Die US-amerikanische Cybersecurity and Infrastructure Security Agency (CISA) hat CVE-2026-0257 in ihren Katalog der exploitierten Sicherheitslücken aufgenommen und fordert Bundesbehörden auf, bis 1. Juni zu patchen. Palo Alto Networks selbst bestätigte am 17. Mai, dass begrenzte Exploitationsversuche auf ungepatchten Systemen beobachtet wurden.
Die Angriffe zeigen ein besorgniserregendes Muster: Rapid7 dokumentierte, dass Cyberkriminelle mit gefälschten Authentifizierungscookies arbeiteten, um sich als lokale Admin-Konten auszugeben. In der ersten Angriffswelle vom 17. Mai nutzten die Täter die Hosting-Plattform Vultr, in einer zweiten Welle am 21. Mai wechselten sie zu Dromatics Systems. Die Sicherheitsforscher beobachteten, dass in acht von zehn Fällen die forgierten Cookies akzeptiert wurden. In einigen Fällen erhielten Angreifer sogar VPN-IP-Zuweisungen, die ihnen direkten Zugang zu internen Netzwerken verschafften.

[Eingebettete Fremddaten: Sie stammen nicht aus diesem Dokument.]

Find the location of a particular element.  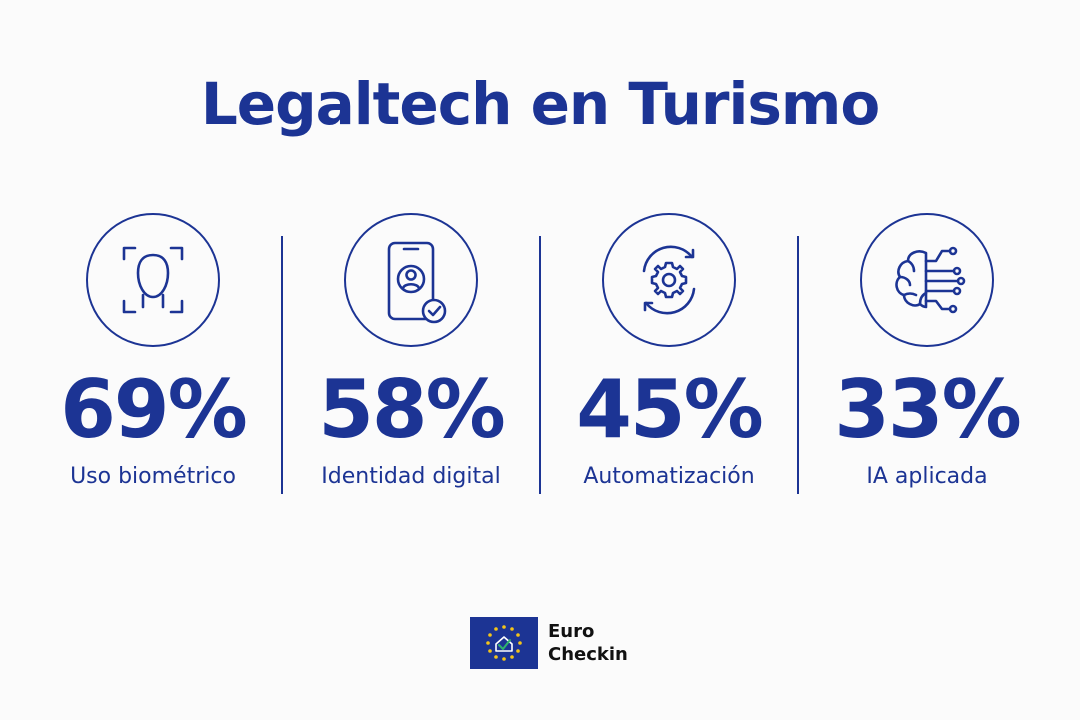

stat-value: 33% is located at coordinates (928, 410).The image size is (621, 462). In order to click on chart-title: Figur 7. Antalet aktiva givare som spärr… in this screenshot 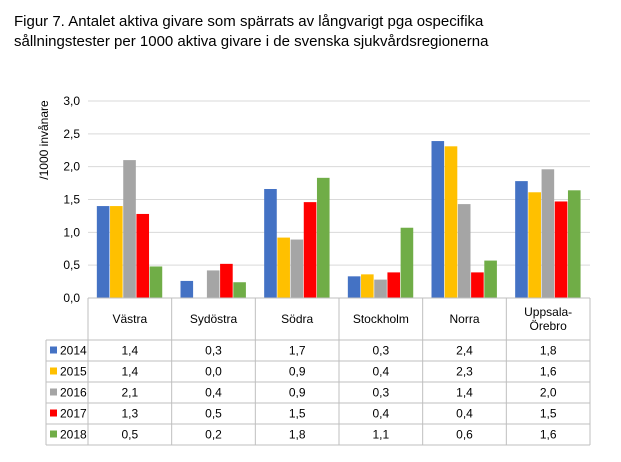, I will do `click(294, 32)`.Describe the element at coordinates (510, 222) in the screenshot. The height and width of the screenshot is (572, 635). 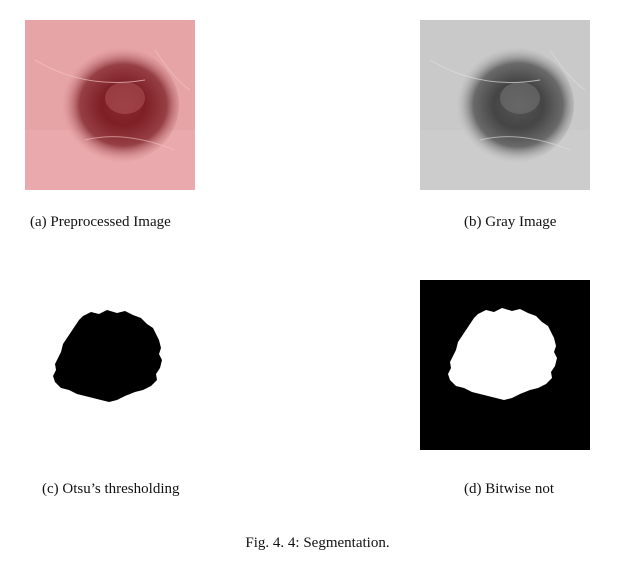
I see `caption-gray: (b) Gray Image` at that location. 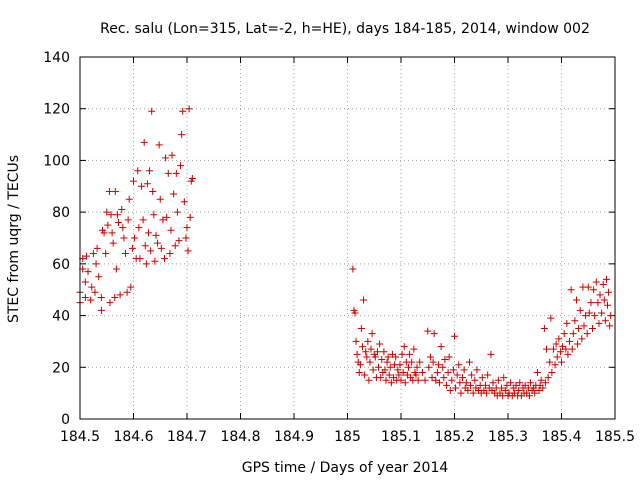 What do you see at coordinates (348, 437) in the screenshot?
I see `x-tick-label: 185` at bounding box center [348, 437].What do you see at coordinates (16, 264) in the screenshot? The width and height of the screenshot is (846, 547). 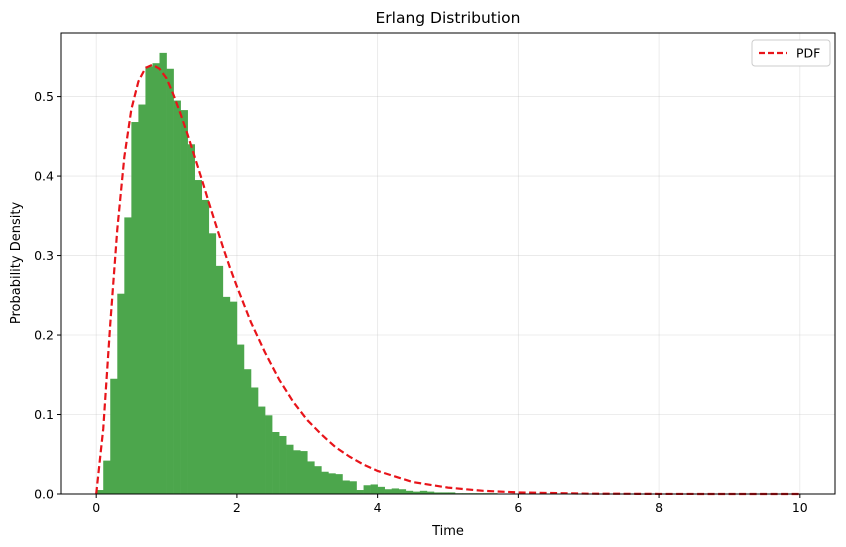 I see `y-axis-label: Probability Density` at bounding box center [16, 264].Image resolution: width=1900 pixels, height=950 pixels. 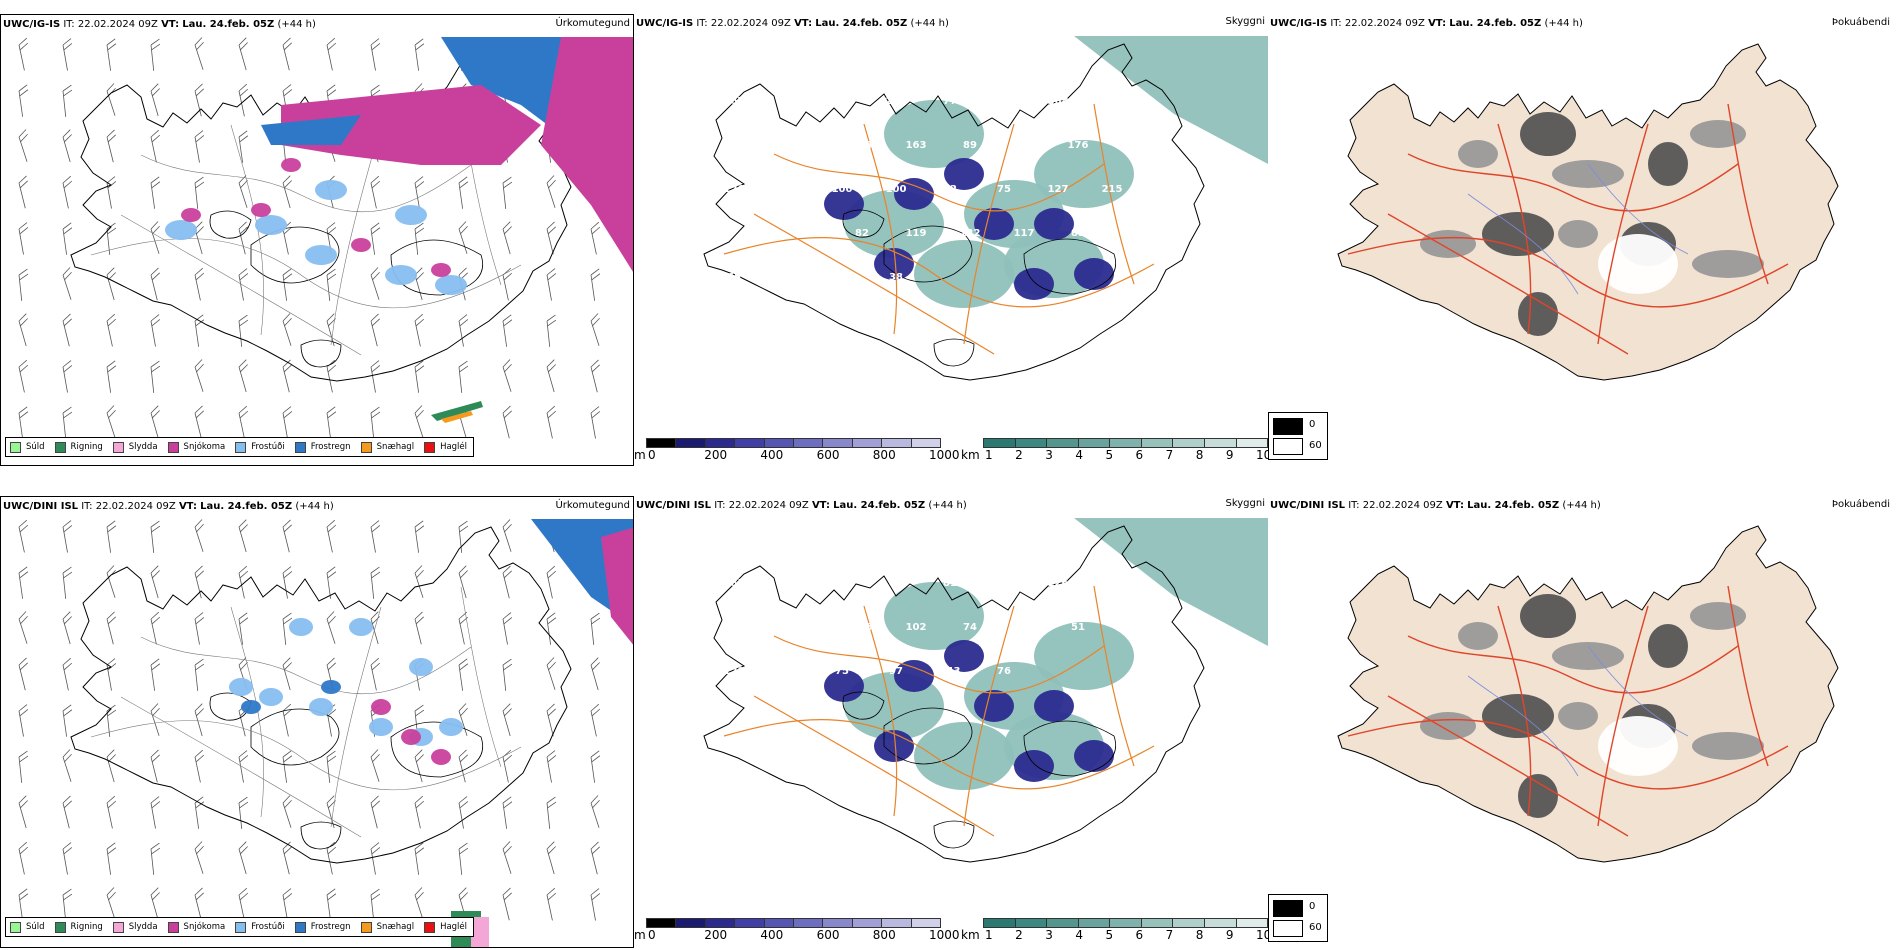 What do you see at coordinates (896, 584) in the screenshot?
I see `cloud-base-label: 86` at bounding box center [896, 584].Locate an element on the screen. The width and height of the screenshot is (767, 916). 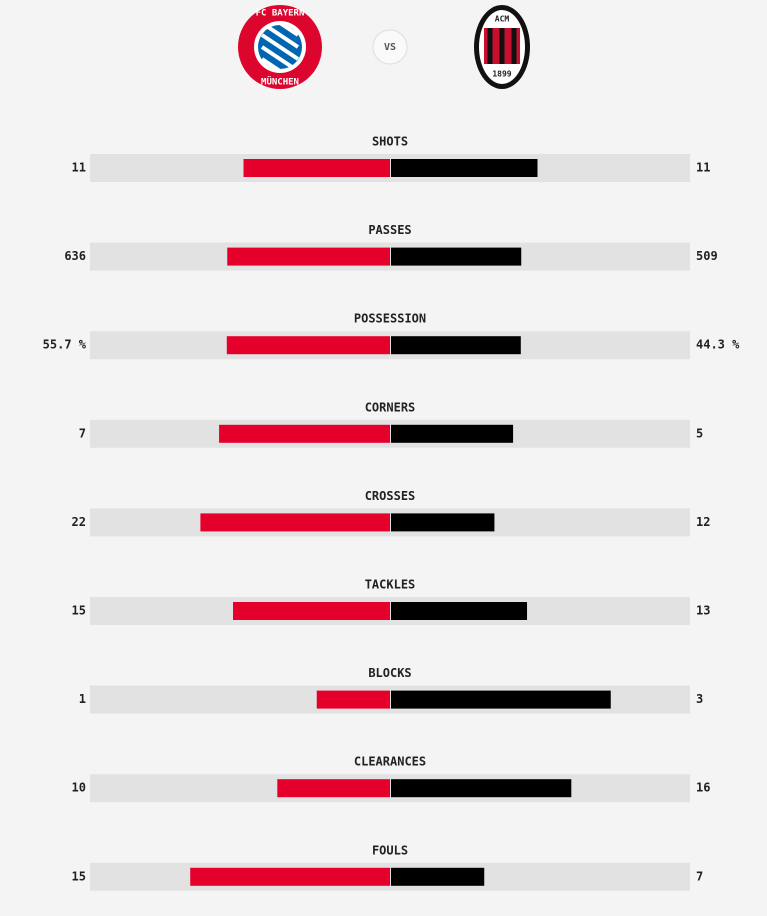
stat-label: SHOTS is located at coordinates (390, 142).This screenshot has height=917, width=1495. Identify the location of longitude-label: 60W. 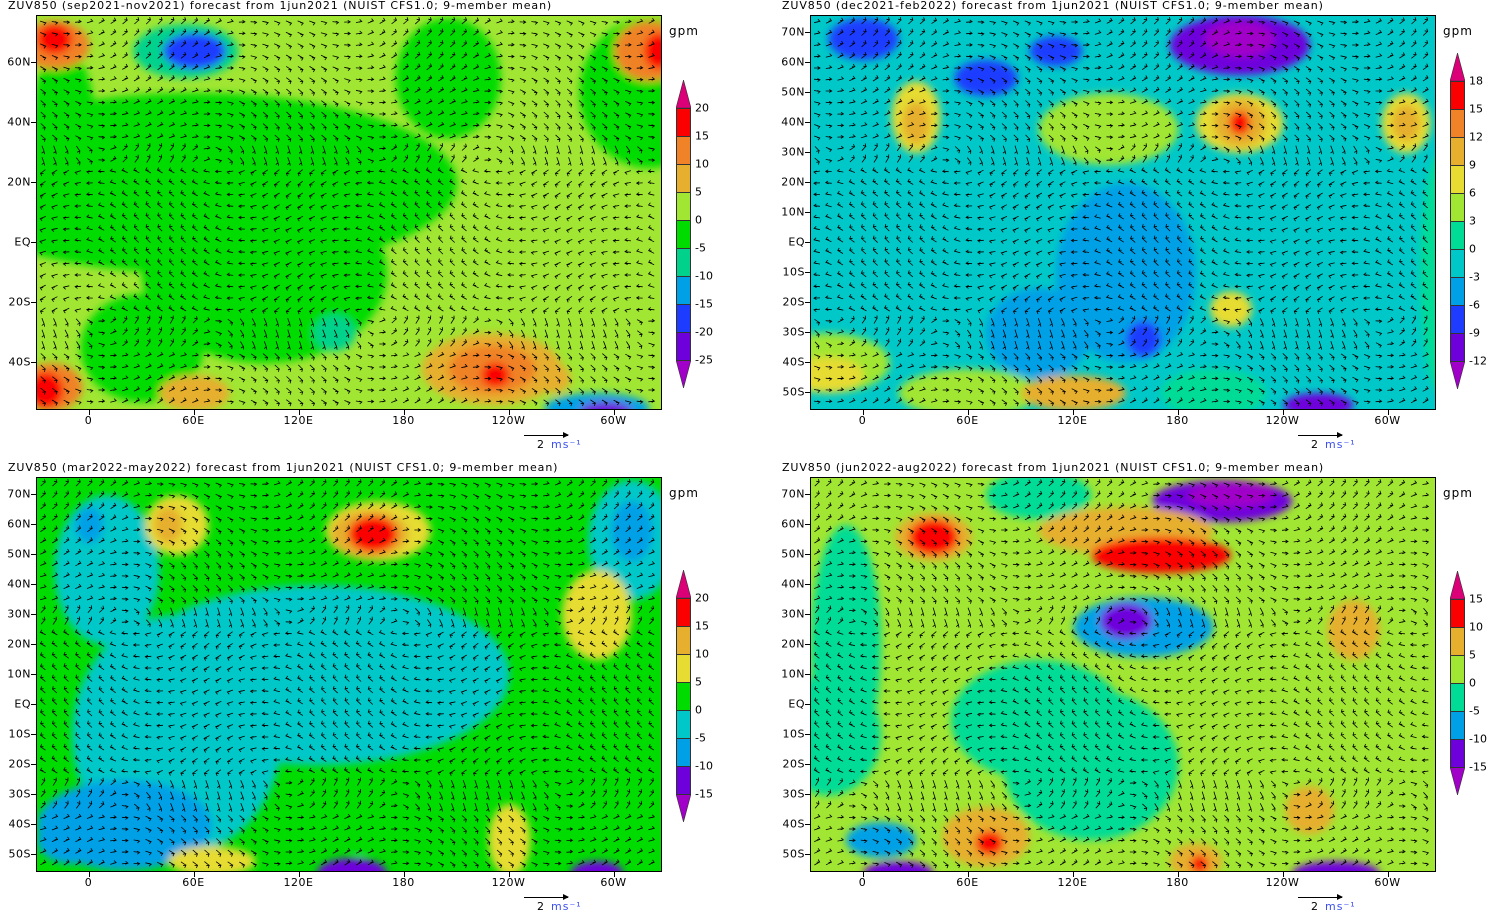
(1388, 882).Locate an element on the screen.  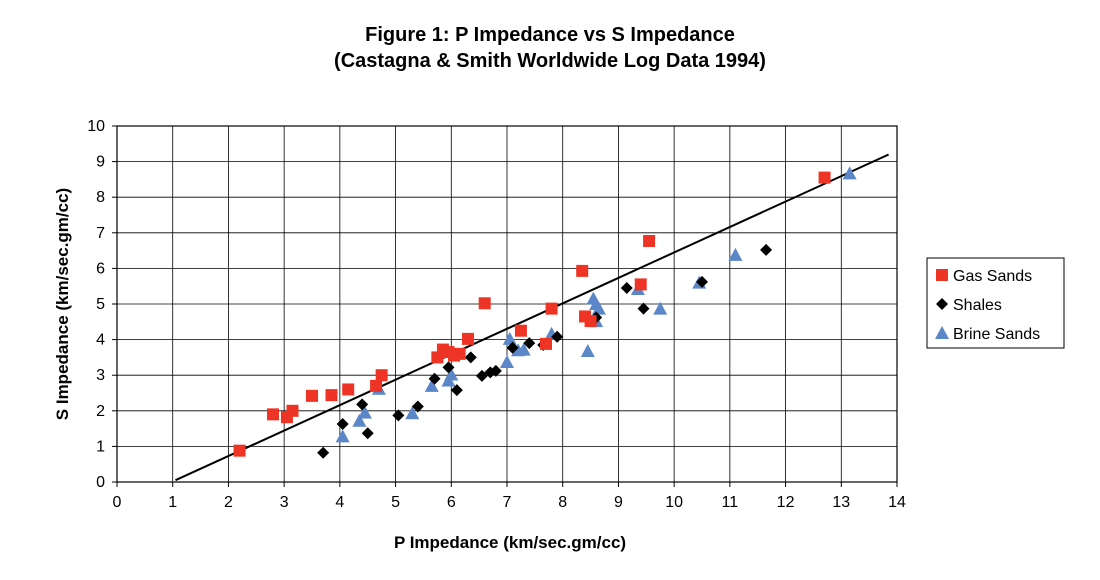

Die betroffene Schwachstelle betrifft GlobalProtect-Portale und -Gateways unter bestimmten Konfigurationen. Palo Alto Networks veröffentlichte Sicherheitsupdates für PAN-OS 12.1, 11.2, 11.1 und 10.2 sowie für Prisma Access 11.2.0 und 10.2.0.
Für deutsche Organisationen ist schnelles Handeln essentiell. Rapid7 hat einen Proof-of-Concept-Code und Indikatoren für Sicherheitsverletzungen (IoCs) veröffentlicht, mit denen Unternehmen ihre Systeme auf Anfälligkeit überprüfen können. IT-Verantwortliche sollten sofort prüfen, ob Palo Alto Networks-Appliances mit GlobalProtect in ihrer Infrastruktur eingesetzt werden, und diese vorrangig patchen.
Die schnelle Ausnutzung dieser Lücke unterstreicht, wie wichtig zügige Patch-Management-Prozesse sind. Unternehmen, die von dieser Lücke betroffen waren und Daten verloren gingen, müssen unter der DSGVO potenzielle Datenschutzverletzungen melden – sowohl an die zuständigen Aufsichtsbehörden als auch möglicherweise an betroffene Personen. Verstöße können mit Bußgeldern bis zu 4 Prozent des Jahresumsatzes geahndet werden.